Violence: Mild / Profanity: Minor / Sex/Nudity: Minor
See list of Relevant Issues—questions-and-answers.
…Delivers… will have no problem tickling audiences, both young and old…
—Michael Rechtshaffen, The Hollywood Reporter
…“Storks” delivers for all ages… bound to entertain you and your little ones…
—Brian Truitt, USA Today
“Storks” is a kids' movie that is not for kids… is about parenthood … and corporate culture … and work-life balance…
—Megan Garber, The Atlantic
…delightfully silly, nonsensical movie…
—Justin Chang (Los Angeles Times), NPR
While “Storks” doesn't soar to any great comedic heights, it still manages to deliver a healthy lesson on the importance of family, friendship, and perseverance… [4½/5]
—Ryan Duncan, Crosswalk
…a frenetic animated comedy, about a stork who wants to deliver babies again, that's all noise and no fun. …
—Owen Gleiberman, Variety
…don't expect audiences to flock for a sequel…
—Raakhee Mirchandani, New York Daily News
…it's deeply frustrating to report that this often delightful film concludes with another nettlesome reminder as well… a montage of babies being delivered to couples of all kinds, including same-gender partners.
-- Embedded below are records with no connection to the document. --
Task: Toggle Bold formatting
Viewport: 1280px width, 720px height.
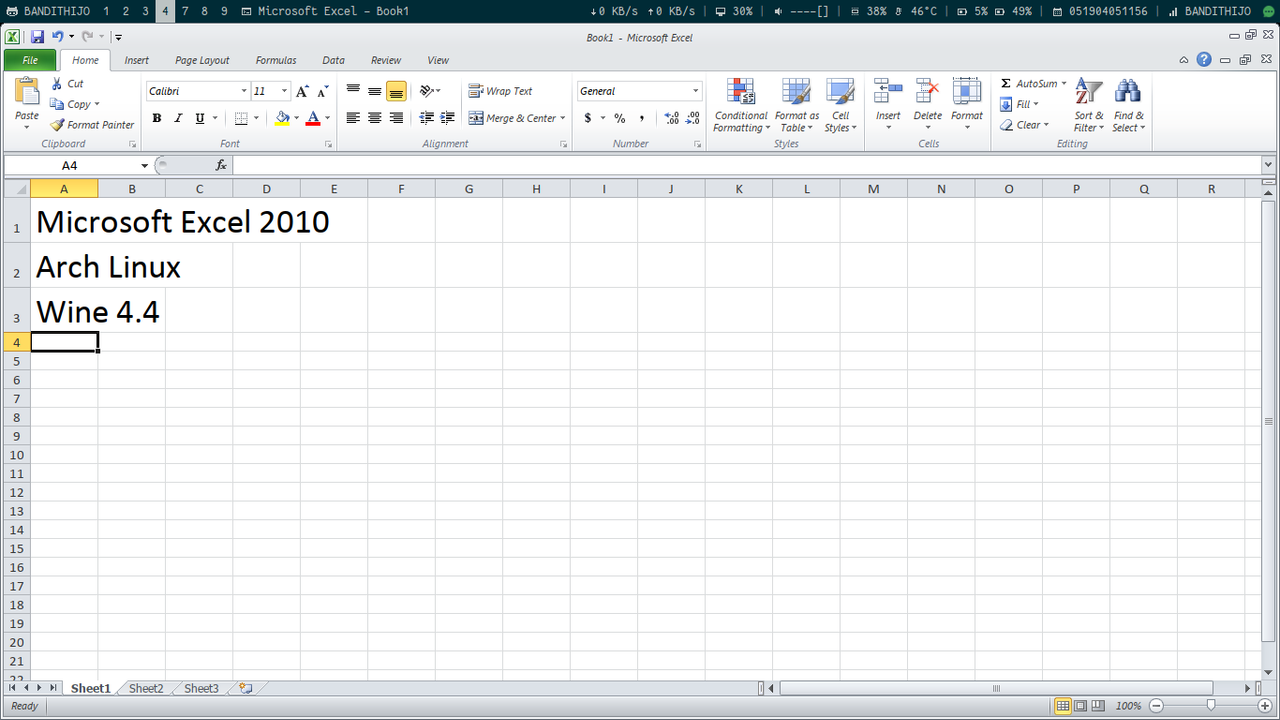Action: (157, 118)
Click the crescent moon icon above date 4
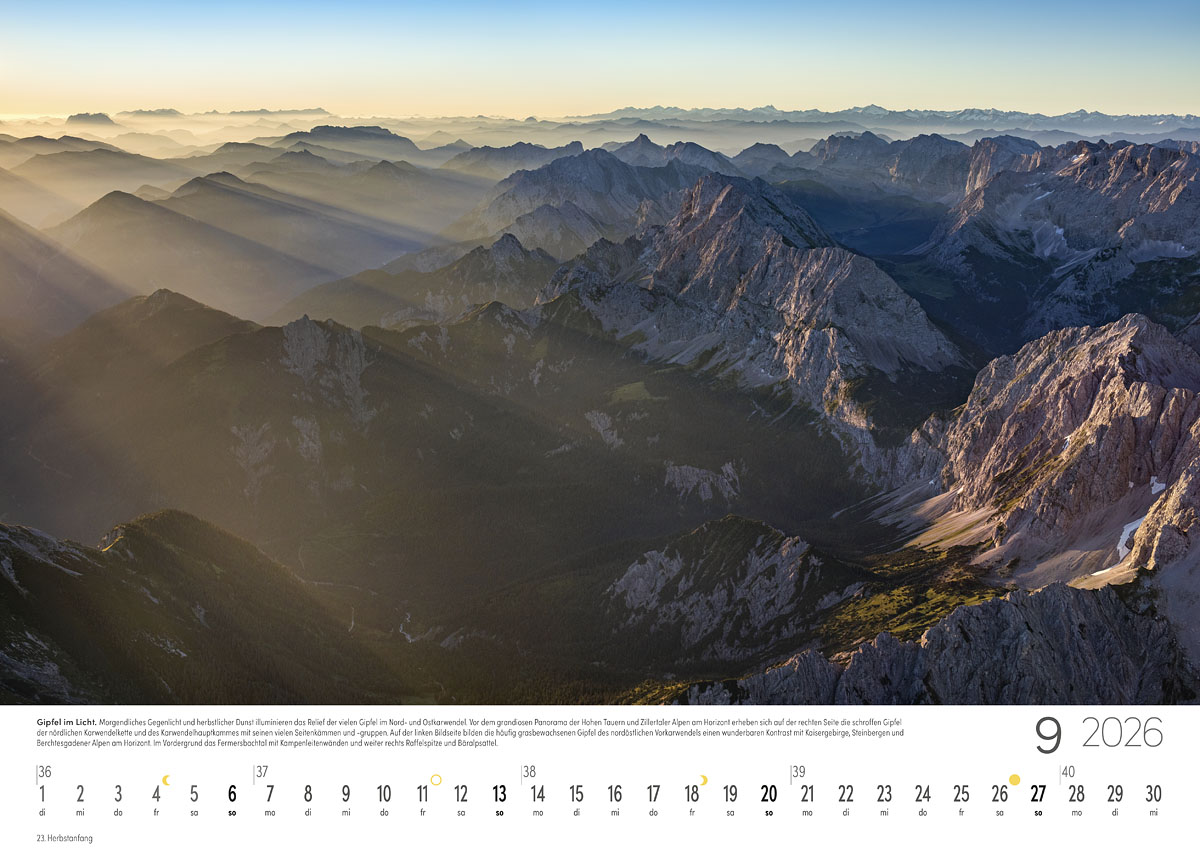The image size is (1200, 857). click(166, 780)
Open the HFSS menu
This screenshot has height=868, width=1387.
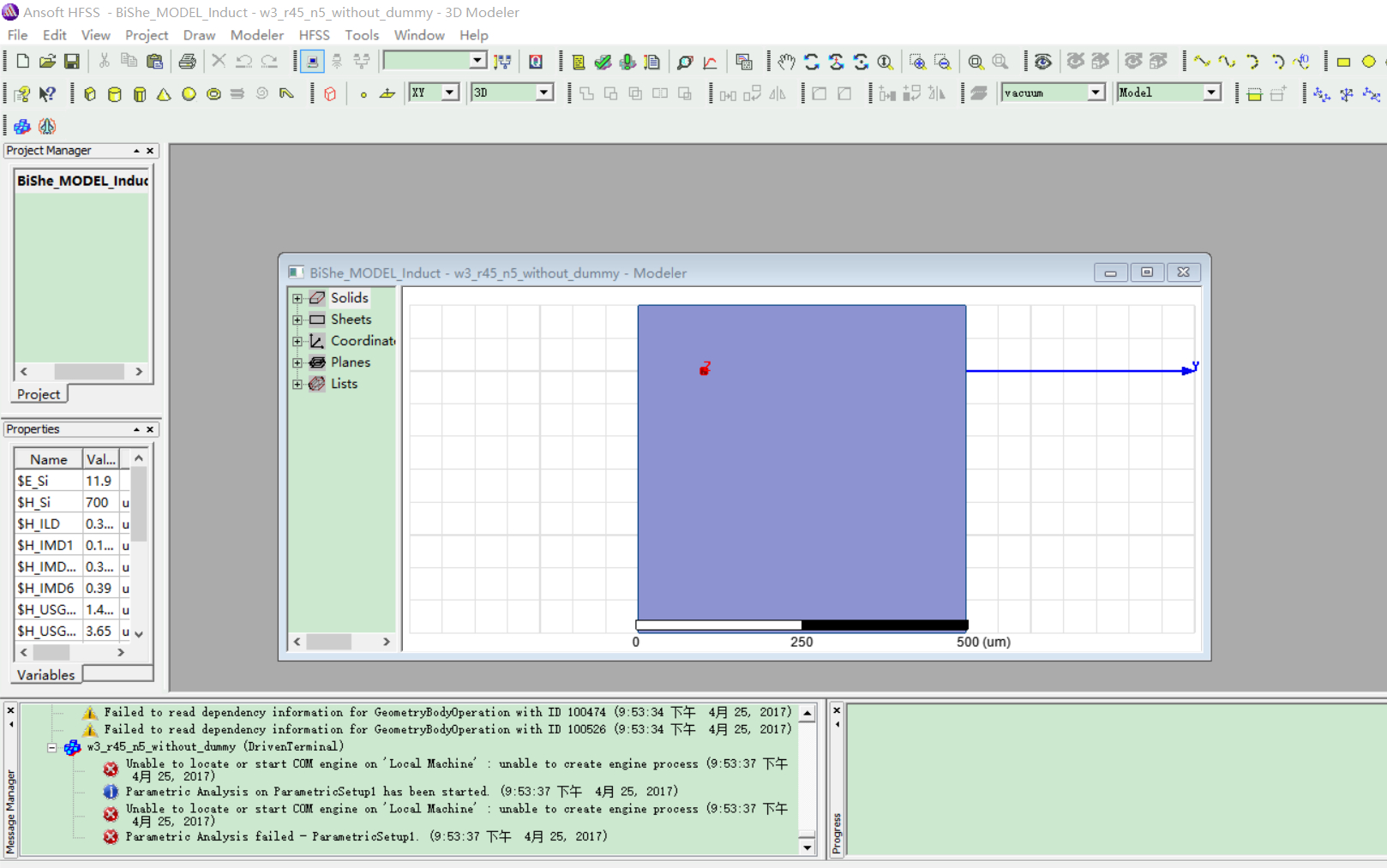tap(314, 35)
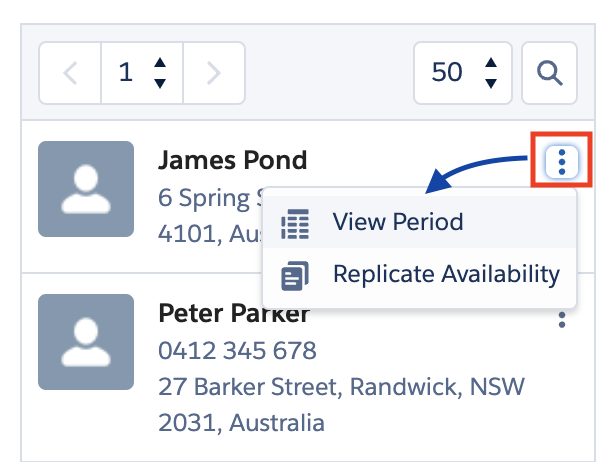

It's a blink-and-you'll-miss-it moment, one so short that it might tempt us to minimize the worldview statement being affirmed there. But make no mistake: There is a worldview being delivered in that scene… decidedly at odds with a biblical understanding of family as God designed it. [3/5]
—Adam R. Holz and Paul Asay, Plugged In
…a funny adventure with some pro-life and pro-family messages, but it also contains some politically correct references to same-sex couples.